Over a
period of some ten years while making his living through curios the sale of
wire candleholders and wooden ashtrays, the young activist artist was simultaneously
creating imaginative sculptures of reinforced concrete and wire that imitated
natural forms and textures of humans, animals, trees and rocks. Strong,
versatile, and amazingly easy to work with, wire and concrete were his ideal
media for what can be termed his ‘yard art’, and the flexible firmness of wire once
bent into shape and the stone-like coldness of plastered concrete, allowed for an
‘Additive Sculpturing’ technique that analysed the human form as the artist
perceived it.
A number of pieces
of sculpture with which he adorned his homestead appeared vigorously energetic
and often crude in terms of aesthetic composition and form. Yet they demonstrated
voluminous idioms that address social and political conditions in
South Africa. Even though bothering on being classified as ‘kitch’, these are sculptures
that I felt were singing forth the collective lament by black artists against
being turned into automatons and serfs to ideals of normalcy as prescribed by
society. Perhaps their forms of retaliation against assimilation into the
commercial art-world as it were, with the aim that their protests could rematerialize
as sculptural monuments, will signify their varied roles in the collective
struggle of a people.
Following
certain elements of the African Sculptural Aesthetic, The Queen of the Homestead resembles and personifies a symbolic
antipathy towards the idea of nurturer as one to be turned and subjugated into
a fetishist ornament. The tattered figure, though gestural of concern for the
well-being of a tree (symbolic of life), is herself a statute of exploitation,
degradation and neglect, which could be said to signify the plight of womanhood
within the African socio-political context.

Challenge 1 | Return everything in the sculpture passage from "A number of" down to "of a people.".
Challenge 2 | Summarize the sculpture passage in two sentences.
Draw only on the sculpture passage.

Material provided |
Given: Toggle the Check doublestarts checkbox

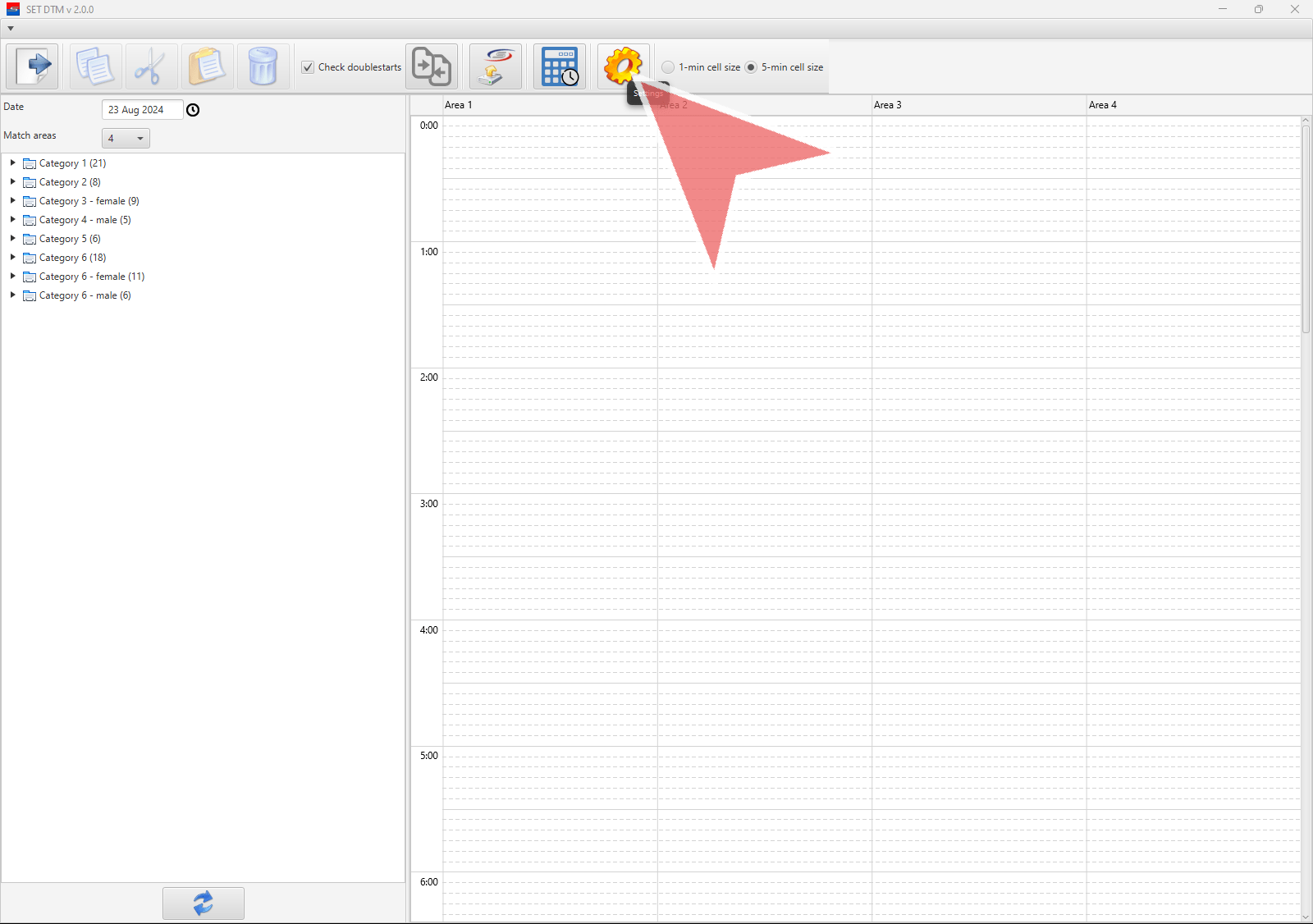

--

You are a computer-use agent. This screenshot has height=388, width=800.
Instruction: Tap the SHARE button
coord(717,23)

Exercise output 1 |
A number of pieces
of sculpture with which he adorned his homestead appeared vigorously energetic
and often crude in terms of aesthetic composition and form. Yet they demonstrated
voluminous idioms that address social and political conditions in
South Africa. Even though bothering on being classified as ‘kitch’, these are sculptures
that I felt were singing forth the collective lament by black artists against
being turned into automatons and serfs to ideals of normalcy as prescribed by
society. Perhaps their forms of retaliation against assimilation into the
commercial art-world as it were, with the aim that their protests could rematerialize
as sculptural monuments, will signify their varied roles in the collective
struggle of a people.

Exercise output 2 | For some ten years, while earning a living by selling curios, a young activist artist made sculptures of reinforced concrete and wire that imitated the natural forms and textures of humans, animals, trees and rocks. Though often crude in composition, the pieces adorning his homestead address social and political conditions in South Africa, and The Queen of the Homestead is said to signify the plight of womanhood within the African socio-political context.